Source:
FOUNDATION PILES This invention relates to methods of forming foundation piles, and also to apparatus for performing the methods of this invention.
When constructing a building on ground which may not support normal foundations, it is a common practice to form foundation piles in the ground, and then construct the building on those piles. For many years, a pile-driving technique has been employed., in effect hammering a pre-formed hollow steel pipe into the ground to a suitable depth, whereafter the pipe is filled with concrete or other suitable settable material to form the pile. After a number of such piles have been formed, the construction work may commence, picking up on the exposed tops of the piles.
More recently, there has been developed a method for forming foundation piles known as a "Continuous flight auger-injected" piling. In this method, a longflighted auger having a hollow stem is rotated into the ground, down to the required pile depth. Then, as the auger is extracted from the ground, concrete (or a similar constructional settable material such as a grout) is pumped into the upper end of the hollow stem of the auger, so as to leave through the open lower end of the auger stem and fill the void left by the rising auger. When the lower end of the auger has been raised substantially to ground level, the concrete pumping is halted, leaving a plug of concrete in the bore in the ground formed by the auger. If required, reinforcements such as steel bars may then be inserted into the concrete plug.
It will be appreciated that, as compared to conventional pile driving, the continuous flight augerinjected piling method is relatively fast and hence economical to perform; it can moreover be used in a wide variety of soil conditions. There is the further advantage that environmental disturbance - and particularly noise and vibration - are kept to a minimum, especially as compared to conventional piledriving techniques. Despite these advantages, experience has shown that foundation piles produced by the continuous flight auger-injected piling method often are defective, because it is difficult properly to match the rate of extraction of the auger to the rate of pumping of the concrete which is to fill the void left as the auger is withdrawn.

Data:

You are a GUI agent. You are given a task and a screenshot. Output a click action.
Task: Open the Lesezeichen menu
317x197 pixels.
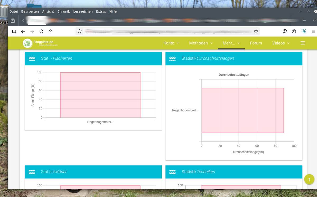point(83,11)
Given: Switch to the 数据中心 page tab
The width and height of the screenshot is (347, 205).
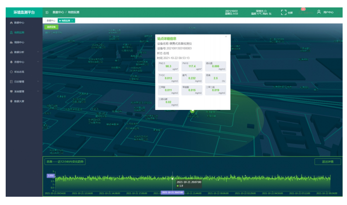Looking at the screenshot, I should 51,21.
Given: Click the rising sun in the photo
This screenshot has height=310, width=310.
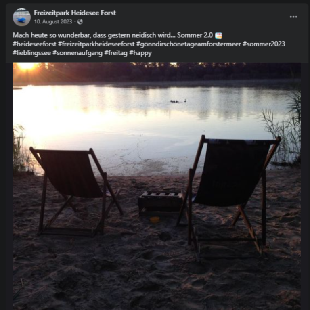Looking at the screenshot, I should (x=27, y=66).
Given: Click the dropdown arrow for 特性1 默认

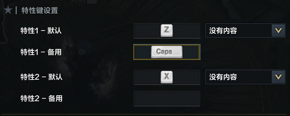Looking at the screenshot, I should point(278,31).
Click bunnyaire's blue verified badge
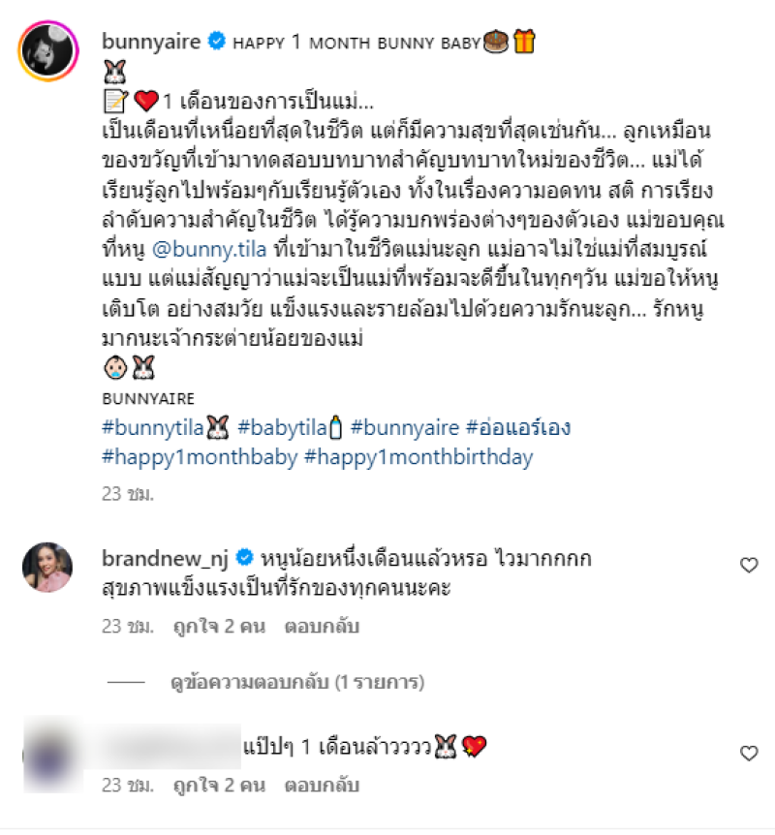 point(216,41)
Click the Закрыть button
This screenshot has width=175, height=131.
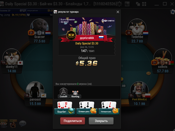click(101, 121)
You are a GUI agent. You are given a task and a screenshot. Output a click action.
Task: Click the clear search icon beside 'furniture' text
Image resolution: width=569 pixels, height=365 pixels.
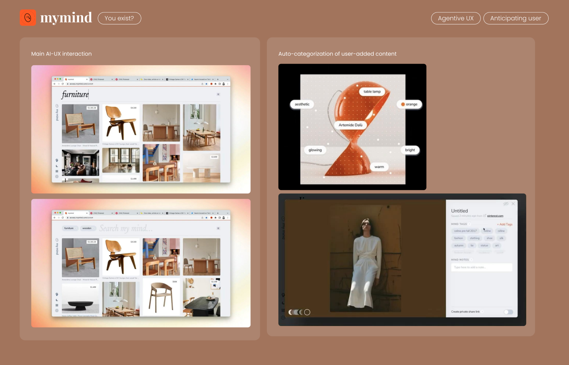point(218,94)
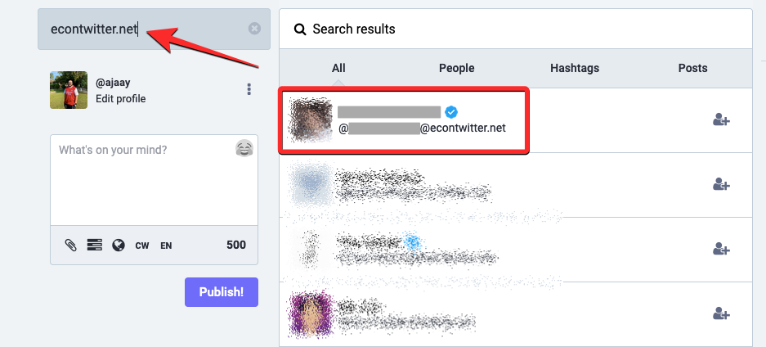Screen dimensions: 766x347
Task: Toggle the CW content warning
Action: click(x=142, y=245)
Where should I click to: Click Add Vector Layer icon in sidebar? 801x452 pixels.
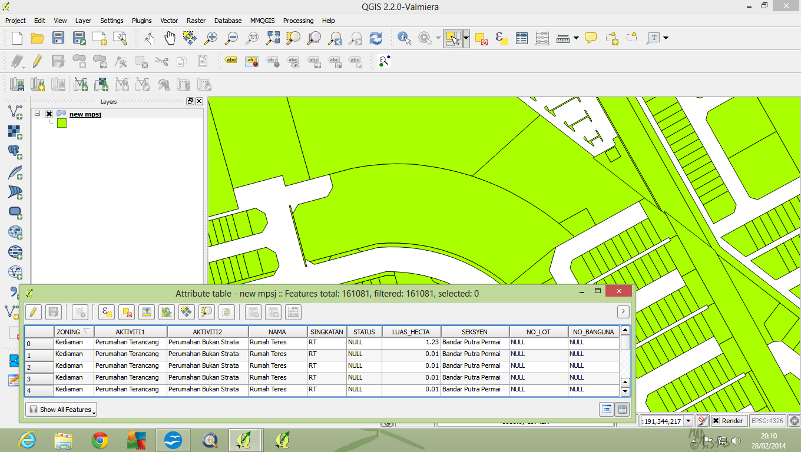click(x=15, y=111)
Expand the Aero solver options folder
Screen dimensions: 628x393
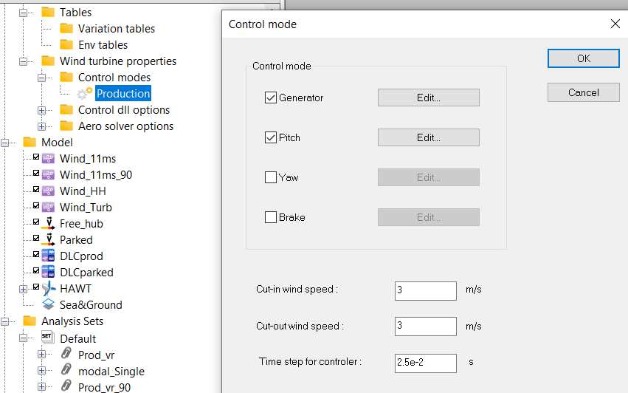click(x=42, y=126)
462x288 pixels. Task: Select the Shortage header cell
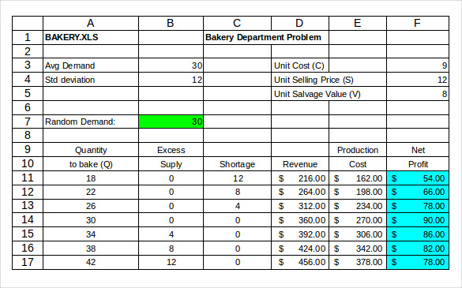pyautogui.click(x=237, y=164)
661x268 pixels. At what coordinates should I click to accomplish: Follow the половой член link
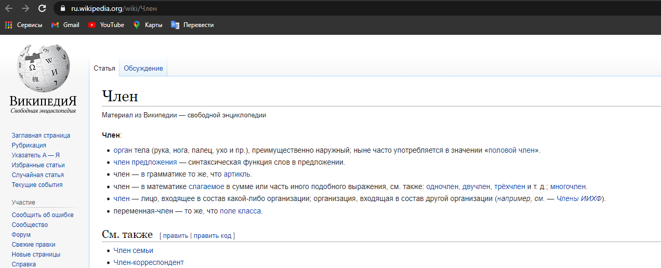[x=511, y=151]
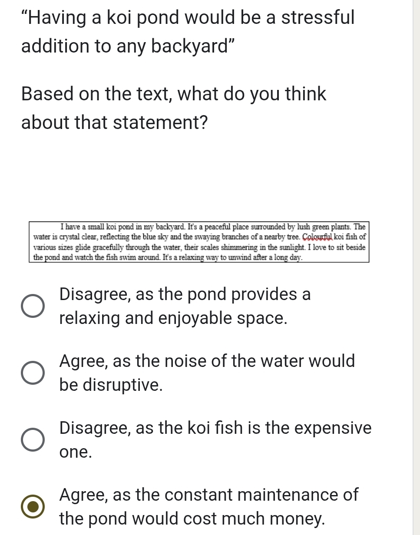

Short exercise A: Reproduce the foundation piles text word for word, starting at "When constructing a" and ending at "of the piles.".
Short exercise B:
Answer these short questions from the foundation piles text:
(i) In the older pile-driving technique, what is hammered into the ground?
(ii) In continuous flight auger-injected piling, into which end of the auger's hollow stem is the concrete pumped?
(iii) Why are piles made by the continuous flight auger-injected method often defective?

Right answer A:
When constructing a building on ground which may not support normal foundations, it is a common practice to form foundation piles in the ground, and then construct the building on those piles. For many years, a pile-driving technique has been employed., in effect hammering a pre-formed hollow steel pipe into the ground to a suitable depth, whereafter the pipe is filled with concrete or other suitable settable material to form the pile. After a number of such piles have been formed, the construction work may commence, picking up on the exposed tops of the piles.

Right answer B:
(i) A pre-formed hollow steel pipe.
(ii) The upper end.
(iii) It is difficult to properly match the rate at which the auger is extracted to the rate at which the concrete is pumped to fill the void the auger leaves.